Re-biopsy should be the first step after relapse of CAR T-cell therapy, if possible, to confirm the diagnosis and perform evaluation through molecular studies [101–103]. Similarly to multi-agent chemotherapy, strategies targeting multiple antigens could address these relapse mechanisms, thus providing a pathway to more durable remission. CAR T-cell therapy has synergistic effects in combination with immune checkpoint inhibitors or other immunomodulatory therapies, and may clinically improve the speed of response, and the depth and duration of treatment [104].

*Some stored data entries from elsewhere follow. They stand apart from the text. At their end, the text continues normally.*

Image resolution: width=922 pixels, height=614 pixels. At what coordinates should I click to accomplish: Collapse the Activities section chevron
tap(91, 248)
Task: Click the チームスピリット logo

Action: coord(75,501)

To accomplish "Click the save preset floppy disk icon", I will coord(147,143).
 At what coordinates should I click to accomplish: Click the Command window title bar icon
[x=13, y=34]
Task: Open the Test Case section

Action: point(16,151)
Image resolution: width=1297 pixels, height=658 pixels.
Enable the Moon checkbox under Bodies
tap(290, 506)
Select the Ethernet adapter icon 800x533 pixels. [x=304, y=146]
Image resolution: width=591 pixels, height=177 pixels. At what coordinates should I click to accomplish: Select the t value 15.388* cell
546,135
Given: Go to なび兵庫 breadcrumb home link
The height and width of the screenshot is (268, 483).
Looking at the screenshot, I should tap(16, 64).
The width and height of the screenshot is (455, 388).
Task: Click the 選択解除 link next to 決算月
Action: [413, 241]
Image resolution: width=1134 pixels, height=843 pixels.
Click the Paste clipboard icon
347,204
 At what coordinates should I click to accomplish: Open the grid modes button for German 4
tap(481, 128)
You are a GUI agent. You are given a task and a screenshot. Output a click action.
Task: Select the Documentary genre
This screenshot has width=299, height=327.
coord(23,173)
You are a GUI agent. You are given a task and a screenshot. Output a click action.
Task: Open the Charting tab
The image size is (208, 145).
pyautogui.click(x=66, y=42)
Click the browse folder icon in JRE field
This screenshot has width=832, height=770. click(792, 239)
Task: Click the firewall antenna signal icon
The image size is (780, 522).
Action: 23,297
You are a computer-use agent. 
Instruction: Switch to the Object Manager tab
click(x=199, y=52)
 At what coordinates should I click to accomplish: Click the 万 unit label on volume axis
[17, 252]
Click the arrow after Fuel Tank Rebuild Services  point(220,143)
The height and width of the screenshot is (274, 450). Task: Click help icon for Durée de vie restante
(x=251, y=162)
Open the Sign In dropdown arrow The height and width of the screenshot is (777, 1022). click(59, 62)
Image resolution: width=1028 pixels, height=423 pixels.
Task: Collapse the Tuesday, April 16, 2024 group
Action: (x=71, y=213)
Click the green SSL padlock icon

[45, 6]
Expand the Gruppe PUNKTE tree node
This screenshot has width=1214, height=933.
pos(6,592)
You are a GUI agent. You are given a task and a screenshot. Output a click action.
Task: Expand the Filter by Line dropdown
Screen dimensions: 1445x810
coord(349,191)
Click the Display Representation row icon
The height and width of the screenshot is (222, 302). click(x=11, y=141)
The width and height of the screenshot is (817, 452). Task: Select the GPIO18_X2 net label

Pola-BR elicits a high ORR rate and PFS. Loncastuximab tesirine may be available for R/R DLBCL, particularly for patients who relapse after CAR T-cell therapy. Consistently, bispecifc antibodies appear to be effective after CAR T-cell failure. Dual and tandem CAR T-cell therapy has the potential to overcome resistance to CAR T-cell therapy and prolong survival. Allogeneic NK-CARs provide another immune cell platform [13]. Finally, for patients who have regained effective treatment after CAR T-cell failure, consolidation with autologous or allogeneic transplantation may be considered [105, 106]. Future studies should prospectively investigate the optimal sequence of antibody-based and cellular immunotherapies and develop strategies to decrease relapse and increase survival after CD19 CAR T-cell therapy [107, 108].